Logo

5. Hukuk Dairesi2024/2761 E. 2024/5776 K.

Yapay Zeka Özeti

Uyuşmazlık: Taraflar arasındaki sözleşmeden kaynaklanan alacak davasında yetkili mahkemenin hangisi olduğuna ilişkin uyuşmazlık.

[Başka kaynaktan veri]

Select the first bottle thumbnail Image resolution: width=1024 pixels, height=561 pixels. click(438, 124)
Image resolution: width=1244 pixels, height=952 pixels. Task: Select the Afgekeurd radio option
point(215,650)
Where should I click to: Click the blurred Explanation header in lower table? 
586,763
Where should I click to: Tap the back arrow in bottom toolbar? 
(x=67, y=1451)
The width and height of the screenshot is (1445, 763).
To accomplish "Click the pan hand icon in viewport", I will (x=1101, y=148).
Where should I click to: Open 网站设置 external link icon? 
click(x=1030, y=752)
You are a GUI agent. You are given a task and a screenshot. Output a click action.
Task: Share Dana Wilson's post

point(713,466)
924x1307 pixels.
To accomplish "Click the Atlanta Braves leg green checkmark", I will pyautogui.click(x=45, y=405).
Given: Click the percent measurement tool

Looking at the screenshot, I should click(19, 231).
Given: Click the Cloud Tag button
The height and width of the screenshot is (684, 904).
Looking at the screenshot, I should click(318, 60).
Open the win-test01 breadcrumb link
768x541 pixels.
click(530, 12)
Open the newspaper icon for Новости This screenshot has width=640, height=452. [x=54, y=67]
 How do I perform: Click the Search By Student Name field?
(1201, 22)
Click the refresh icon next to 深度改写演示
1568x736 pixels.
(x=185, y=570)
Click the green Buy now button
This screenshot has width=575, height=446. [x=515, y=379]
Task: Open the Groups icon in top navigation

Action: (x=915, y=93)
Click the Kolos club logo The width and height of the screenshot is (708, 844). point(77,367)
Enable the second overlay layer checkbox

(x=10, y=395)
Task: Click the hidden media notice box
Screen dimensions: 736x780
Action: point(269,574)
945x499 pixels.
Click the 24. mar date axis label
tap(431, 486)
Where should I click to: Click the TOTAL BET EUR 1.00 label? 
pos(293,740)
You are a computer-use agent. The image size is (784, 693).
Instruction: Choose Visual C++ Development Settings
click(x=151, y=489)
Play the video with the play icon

Gerekçe ve Sonuç: Davacının tacir olmadığı ve yetki sözleşmesinin 6100 sayılı HMK'nın 17. maddesi uyarınca geçerli olmadığı, davalının da yetkisizlik itirazında bulunduğu gözetilerek, davanın davalının yerleşim yeri mahkemesi olan Bandırma 2. Asliye Hukuk Mahkemesinde görülmesi gerektiğine karar verilmiştir.

Karar Metni

"İçtihat Metni"

MAHKEMESİ :Asliye Hukuk Mahkemesi

SAYISI : 2023/276 Esas, 2023/298 Karar

I. YARGI YERİ BELİRLENMESİNE KONU KARARLAR

A. İstanbul 29. Asliye Hukuk Mahkemesinin 17.05.2023 Tarihli ve 2022/265 Esas, 2023/162 Karar Sayılı Kararı

Somut olayda, davalının adresinin Bandırma olup davalı vekili tarafından yetki itirazında bulunulduğu, her ne kadar sözleşmede İstanbul Mahkemeleri'nin yetkili kılındığını belirtmiş ise de davacının tacir olmadığı, bu kapsamda yetki sözlemesinin geçerli olmadığı, işbu davada genel yetki kuralının uygulanması gerektiği, bu nedenle uyuşmazlığa bakmakla yetkili mahkemenin davalının yerleşim yeri mahkemesi olan Bandırma Mahkemeleri olduğu gerekçesiyle yetkisizlik kararı verilmiştir.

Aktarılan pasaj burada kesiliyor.